The portal will have the following features:
- Customer-friendly user interface
- Powerful textual search functions (simple search, advanced search)
- Intelligent Character Recognition (ICR)
- Semantic search
- Faceted search
- Visual index (of contents) on the basis of shot/scene detection
- Classification on the basis of genre detection
- Navigation via audio text on the basis of speech recognition
- Channels (subjects, institutes, etc) analogous to YouTube
- Easy uploading of own videos, including the granting of right of use
- User-generated Web 2.0 services, such as tagging and rating/evaluation
- Referencing of the AV media by means of a citing link (DOI).

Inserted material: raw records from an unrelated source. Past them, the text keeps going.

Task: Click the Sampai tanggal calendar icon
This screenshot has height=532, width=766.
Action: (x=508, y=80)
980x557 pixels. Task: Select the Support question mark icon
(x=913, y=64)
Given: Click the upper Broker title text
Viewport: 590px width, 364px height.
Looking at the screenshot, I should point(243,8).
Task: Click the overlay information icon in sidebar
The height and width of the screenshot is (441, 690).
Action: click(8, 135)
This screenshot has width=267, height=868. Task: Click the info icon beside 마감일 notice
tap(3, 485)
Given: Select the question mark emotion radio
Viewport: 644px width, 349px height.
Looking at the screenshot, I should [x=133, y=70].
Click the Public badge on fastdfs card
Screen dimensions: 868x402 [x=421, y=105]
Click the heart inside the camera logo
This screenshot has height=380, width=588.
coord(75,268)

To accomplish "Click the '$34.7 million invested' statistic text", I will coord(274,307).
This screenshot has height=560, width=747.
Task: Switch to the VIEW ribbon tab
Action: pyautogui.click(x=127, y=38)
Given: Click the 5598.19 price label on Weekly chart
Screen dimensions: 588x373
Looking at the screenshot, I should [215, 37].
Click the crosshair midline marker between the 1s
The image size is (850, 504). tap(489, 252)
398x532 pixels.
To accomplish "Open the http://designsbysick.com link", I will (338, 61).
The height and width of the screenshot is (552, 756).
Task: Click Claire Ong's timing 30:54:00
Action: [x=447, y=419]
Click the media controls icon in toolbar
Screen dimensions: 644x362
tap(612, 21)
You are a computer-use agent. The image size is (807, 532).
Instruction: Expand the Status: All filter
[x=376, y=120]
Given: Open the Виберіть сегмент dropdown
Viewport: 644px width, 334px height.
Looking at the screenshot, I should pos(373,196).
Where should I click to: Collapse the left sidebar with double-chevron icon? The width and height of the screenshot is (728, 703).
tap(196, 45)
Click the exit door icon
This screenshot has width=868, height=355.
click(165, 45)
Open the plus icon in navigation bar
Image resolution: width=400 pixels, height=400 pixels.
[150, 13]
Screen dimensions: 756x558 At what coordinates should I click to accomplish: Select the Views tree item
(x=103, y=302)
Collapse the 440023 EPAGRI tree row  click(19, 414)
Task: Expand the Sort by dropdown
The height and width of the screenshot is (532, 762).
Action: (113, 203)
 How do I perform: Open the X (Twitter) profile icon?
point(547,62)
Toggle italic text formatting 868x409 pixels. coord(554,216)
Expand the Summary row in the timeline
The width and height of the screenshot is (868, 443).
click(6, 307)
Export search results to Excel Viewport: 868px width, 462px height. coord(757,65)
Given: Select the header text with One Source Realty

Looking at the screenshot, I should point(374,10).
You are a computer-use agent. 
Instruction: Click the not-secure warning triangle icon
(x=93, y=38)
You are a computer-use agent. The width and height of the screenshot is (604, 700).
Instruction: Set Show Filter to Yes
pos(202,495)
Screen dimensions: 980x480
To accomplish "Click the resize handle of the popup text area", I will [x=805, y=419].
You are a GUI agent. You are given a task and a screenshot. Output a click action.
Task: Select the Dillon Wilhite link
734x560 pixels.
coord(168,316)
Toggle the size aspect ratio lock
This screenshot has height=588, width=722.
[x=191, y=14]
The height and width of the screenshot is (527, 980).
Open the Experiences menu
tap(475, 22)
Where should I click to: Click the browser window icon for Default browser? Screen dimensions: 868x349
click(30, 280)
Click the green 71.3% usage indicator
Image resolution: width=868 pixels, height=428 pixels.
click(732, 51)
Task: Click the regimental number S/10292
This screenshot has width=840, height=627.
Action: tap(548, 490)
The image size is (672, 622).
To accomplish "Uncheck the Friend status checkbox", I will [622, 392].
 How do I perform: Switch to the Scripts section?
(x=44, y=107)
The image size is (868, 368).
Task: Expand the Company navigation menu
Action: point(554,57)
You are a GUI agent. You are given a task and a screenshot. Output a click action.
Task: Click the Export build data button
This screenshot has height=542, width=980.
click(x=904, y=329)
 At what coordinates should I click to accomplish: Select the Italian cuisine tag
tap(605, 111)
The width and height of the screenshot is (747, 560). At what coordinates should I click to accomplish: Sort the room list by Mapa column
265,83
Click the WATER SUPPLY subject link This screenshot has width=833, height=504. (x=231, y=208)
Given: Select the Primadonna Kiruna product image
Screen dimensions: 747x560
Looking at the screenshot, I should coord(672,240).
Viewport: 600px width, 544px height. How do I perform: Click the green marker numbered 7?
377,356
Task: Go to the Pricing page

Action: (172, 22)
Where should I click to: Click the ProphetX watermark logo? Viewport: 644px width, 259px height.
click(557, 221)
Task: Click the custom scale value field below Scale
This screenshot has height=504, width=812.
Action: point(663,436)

In 2011, a partially functioning prototype of the AV-portal was developed; in 2012-2013, the further development and the beta operation of a system will follow and, for 2014, the full operation of the portal is planned. In order to ensure optimum usability of the AV-portal, the development will also continue to be ensured by the application of user-centred methods, indeed three usability tests are scheduled to take place during the remaining project period.
This blog post is the write-up of the author’s presentation at the 2012 LIBER Annual General Conference in Tartu.